John Charles Binley

Name John Charles Binley
Corps Bedfordshire Regiment 12th Battalion, Labour Corps
Rank Private
Service No. 59106
Date/Place of entry 1st January1918 Northampton
Date of death 1982
Memorial/Grave  

John Charles Binley was born in 1896 at Blind Lane, Cottingham, the eldest son of farm worker George Binley and his wife Elizabeth Ann nee Bradshaw.  For more information on the extended Binley family see the page on his uncle, Charles Stephen Binley.  Elisabeth Ann Bradshaw grew up in Barrack Yard off Blind Lane (for further information on Barrack Yard see www.craxfordfamily.co.uk) with her widowed grandfather. After the marriage they lived in Blind Lane for several years. They had four more children George William in 1898, Robert and Olive who both died in infancy, and Frederick born in 1908 after they had moved to Coldermeadow Lodge in Great Oakley parish.

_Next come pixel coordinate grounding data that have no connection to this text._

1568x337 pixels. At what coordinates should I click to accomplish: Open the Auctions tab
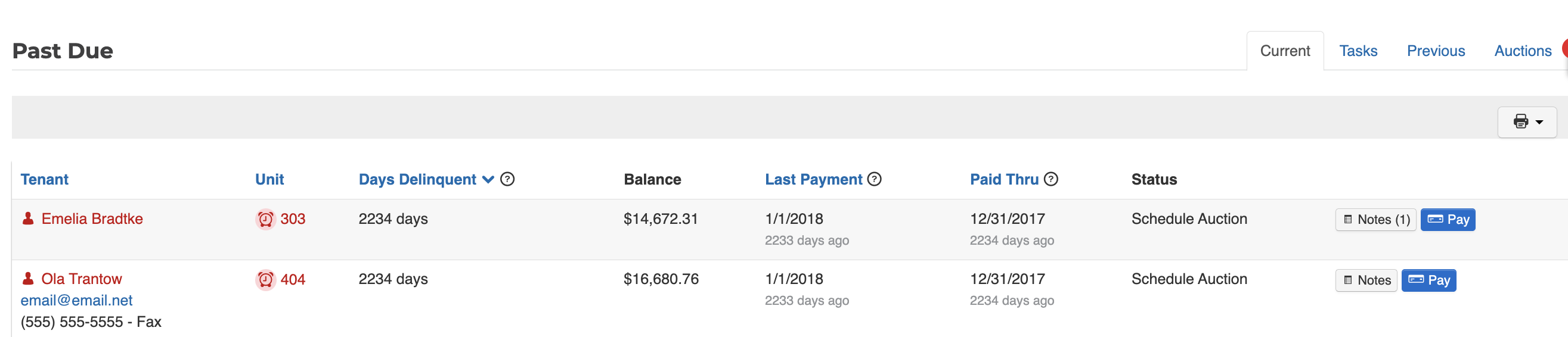(1522, 51)
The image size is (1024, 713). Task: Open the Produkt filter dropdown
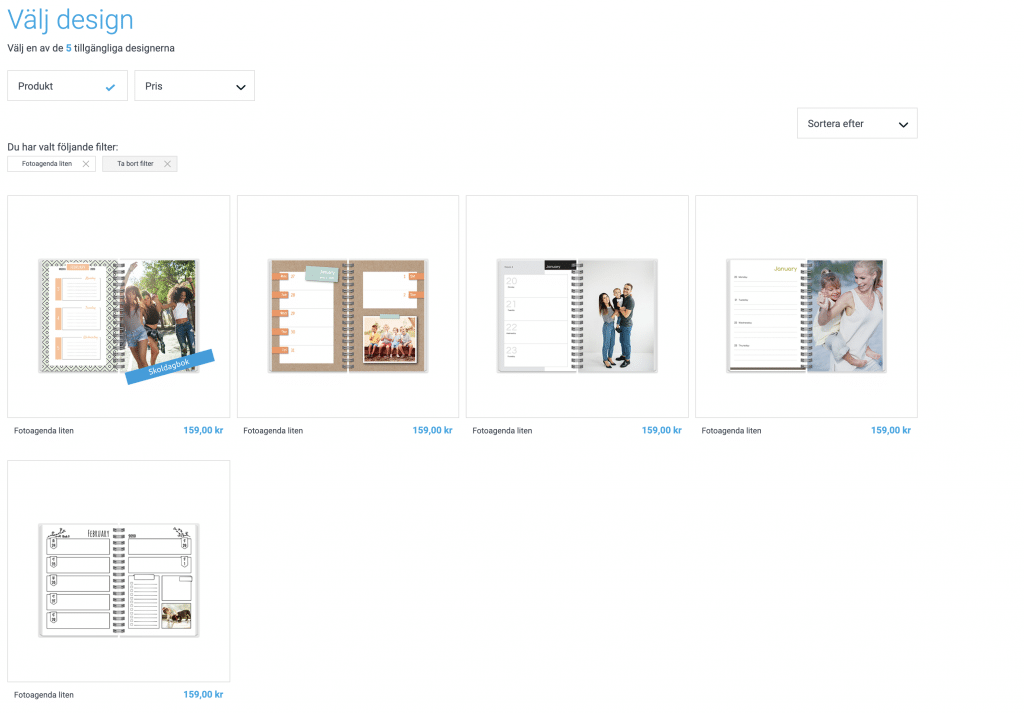tap(66, 86)
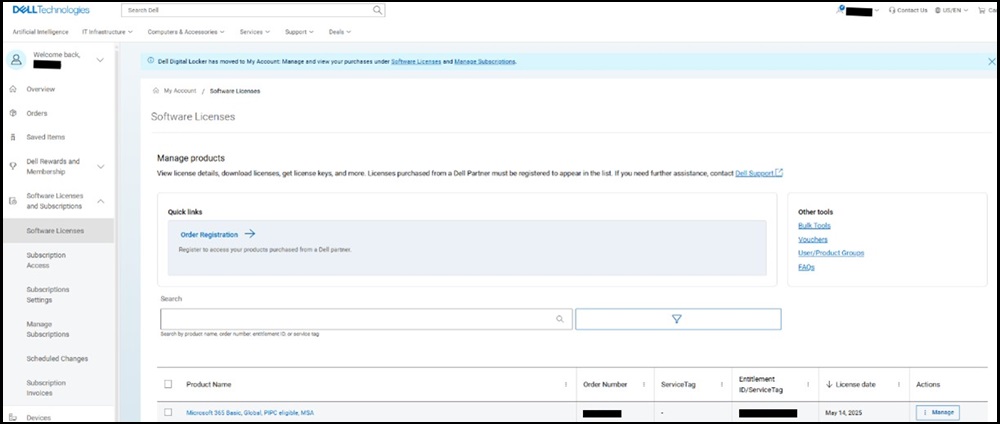Click the home icon in breadcrumb

tap(156, 90)
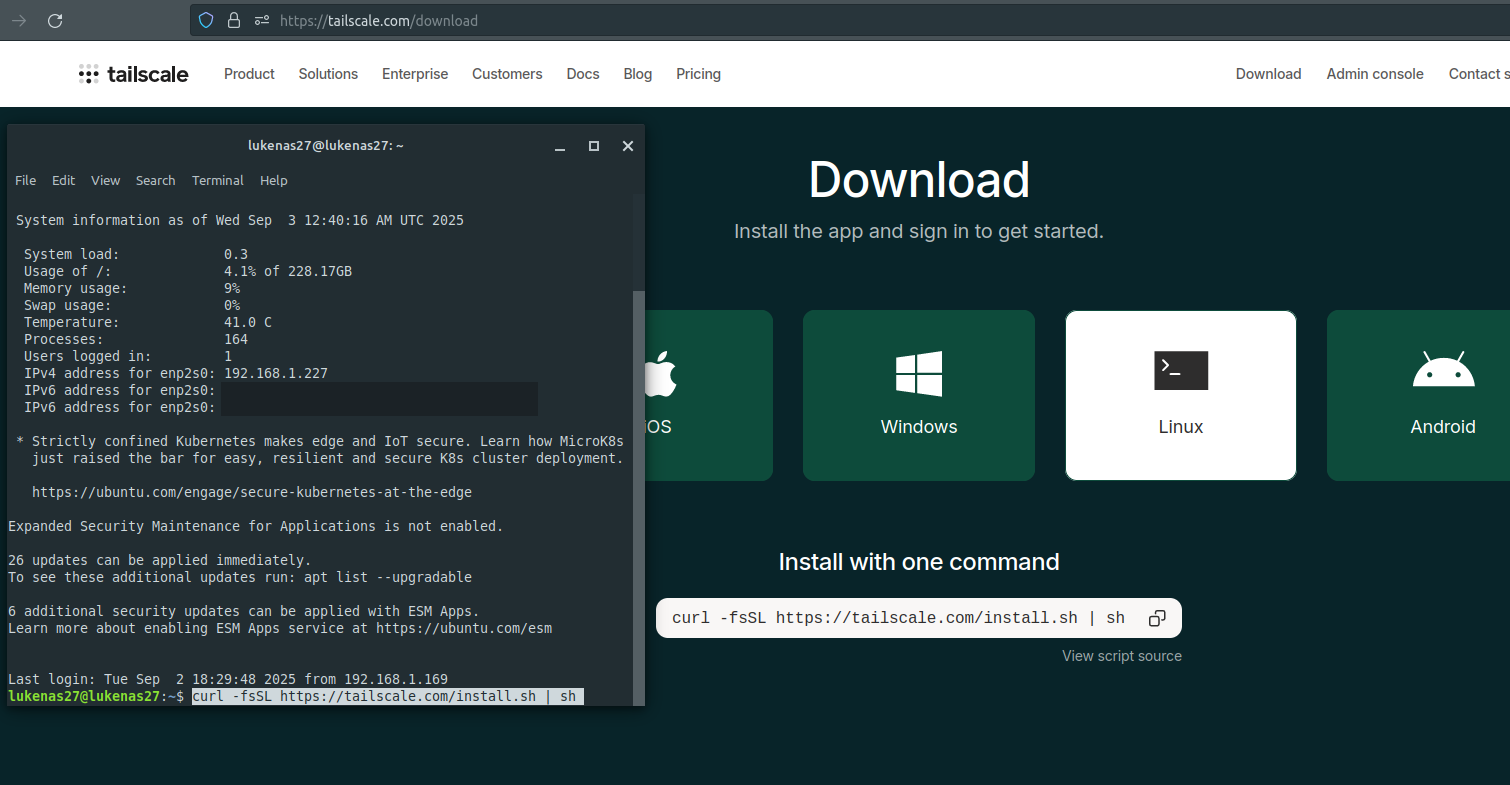The width and height of the screenshot is (1510, 785).
Task: Choose the Windows logo download card
Action: click(x=918, y=395)
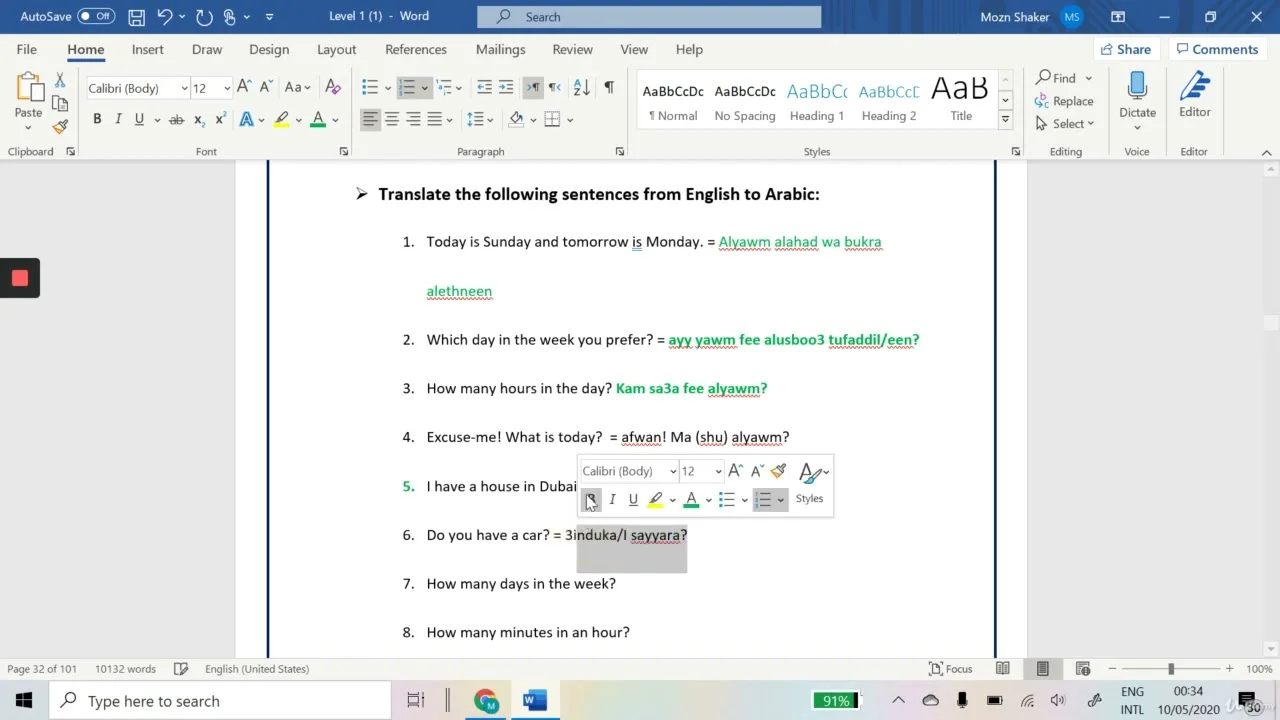Screen dimensions: 1280x720
Task: Expand the Select dropdown in Editing
Action: pos(1066,124)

John Charles became a farmworker like his father. In 1914 he was working for Lord Brooke of Great Oakley when he was seriously injured in an accident. A newspaper report said he was in charge of a watering cart when the horse pulling it bolted and ran over him, fracturing several ribs on his left side and perforating a lung. John Charles spent twenty six weeks in hospital and came out with his arms and legs wasted. He later worked as a cellarman.
Astonishingly, despite being partly crippled he was enlisted into the army in Northampton on 1st January1918 aged twenty two years and five months. There is some documentation suggesting he may have enlisted earlier as a service record dated May1916 contains a medical report saying his physical development was ‘fair’ and that some slight defects were ‘not sufficient to cause rejection.’ Only some service documents remain so it’s unclear what happened next. He certainly joined up in January 1918 and was sent to the 12th (TW) battalion, Bedfordshire regiment. This battalion operated as a training and administration unit.

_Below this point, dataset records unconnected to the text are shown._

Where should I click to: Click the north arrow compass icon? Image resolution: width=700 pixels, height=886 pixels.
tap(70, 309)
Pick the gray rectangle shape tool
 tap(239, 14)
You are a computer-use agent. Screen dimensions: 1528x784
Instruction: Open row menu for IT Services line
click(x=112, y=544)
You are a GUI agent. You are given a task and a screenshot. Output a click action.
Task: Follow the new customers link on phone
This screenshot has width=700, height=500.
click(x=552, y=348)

He was transferred to the Labour Corps on 6th March but discharged from the Bedfordshires on 4 September 1918. The medical record states he was rated C3, the lowest level of fitness, and was unfit for duty because of his deformed legs, arms and feet. He’d spent eight months in the army and was discharged without any compensation as his injuries had neither arisen nor been made worse by his military service.

John Charles got married in 1919 and later lived in Corby.

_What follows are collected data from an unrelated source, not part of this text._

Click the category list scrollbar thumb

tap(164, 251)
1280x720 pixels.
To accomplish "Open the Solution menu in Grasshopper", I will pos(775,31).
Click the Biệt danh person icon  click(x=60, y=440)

There is a post script to his story. In 1940, twenty six years after he was injured, John Charles sued Lord Brooke for compensation under the Workmen’s Compensation Act. At the time he was in Leicester Infirmary with osteoarthritis of the right hip, caused according to the doctors by the 1914 accident. A newspaper account on 28th June1940 said Lord Brooke contested his claim but John Charles was victorious and was awarded his compensation. He died in 1982.

Other servicemen to whom he was related are his uncle Charles Stephen Binley, his brother George William Binley and his second cousins Sidney and Percy Binley all of Cottingham; John, George and Willis Panter of Cottingham, Ernest Beeby and Albert Gear descended from Binleys of Cottingham; Percy Augustine, Wilfred, Bernard and George Frederick Binley, and William and Herbert Roddis all descended from the Corby Binleys.